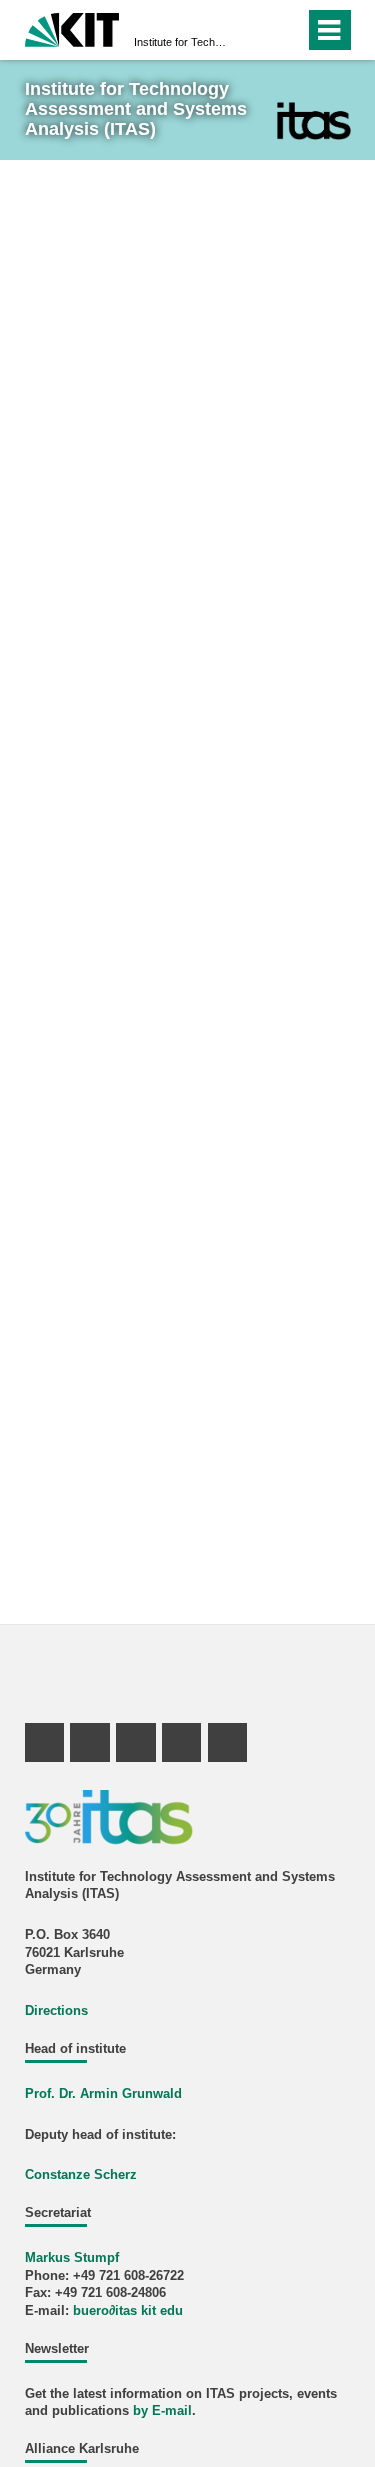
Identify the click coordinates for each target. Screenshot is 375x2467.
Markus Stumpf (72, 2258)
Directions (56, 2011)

————

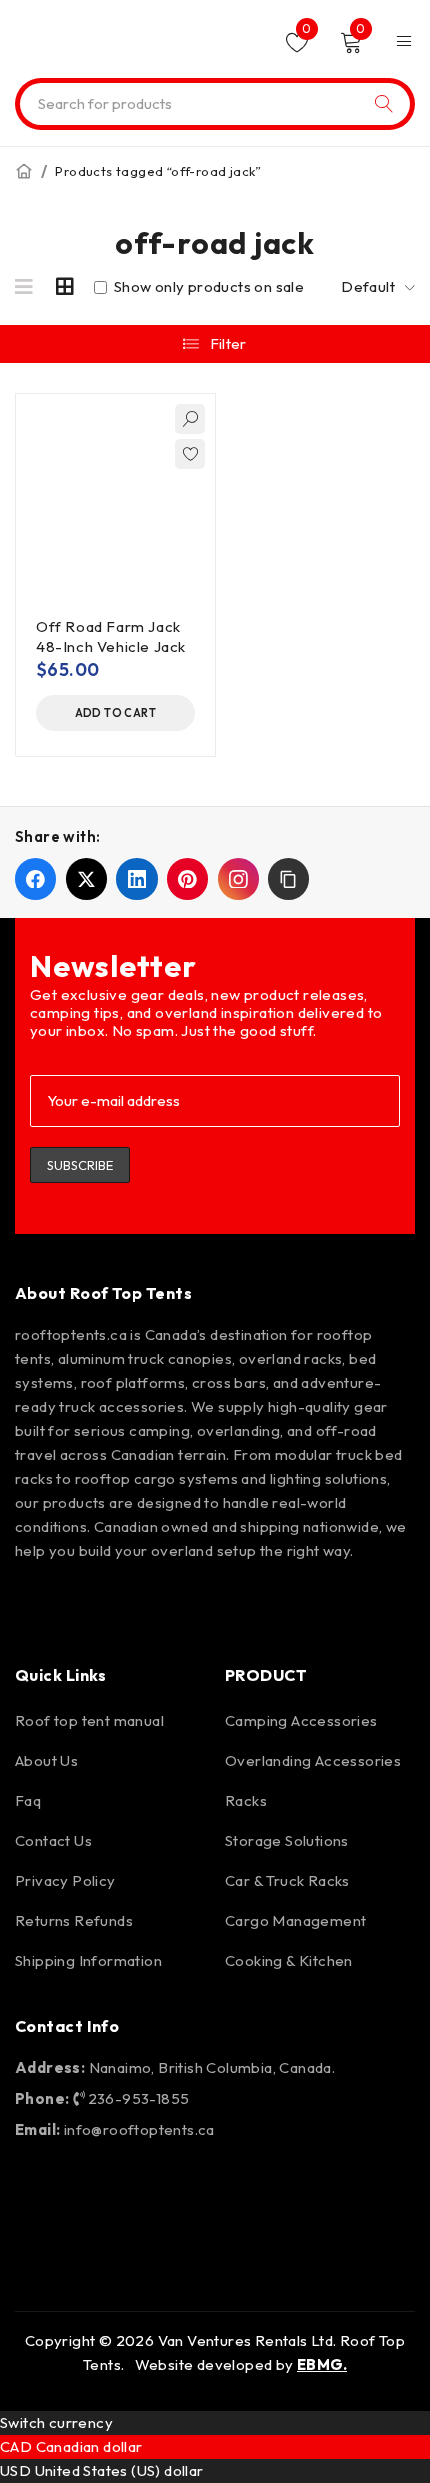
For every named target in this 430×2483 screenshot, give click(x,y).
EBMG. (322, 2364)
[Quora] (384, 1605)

————

**The task**
Go through the listing above and find each line containing the string "target"; copy those lines.

**Result of this task**
Identify the click coordinates for each target. Screenshot is 375x2467.
For every named target in this 430×2483 screenshot, give click(x,y).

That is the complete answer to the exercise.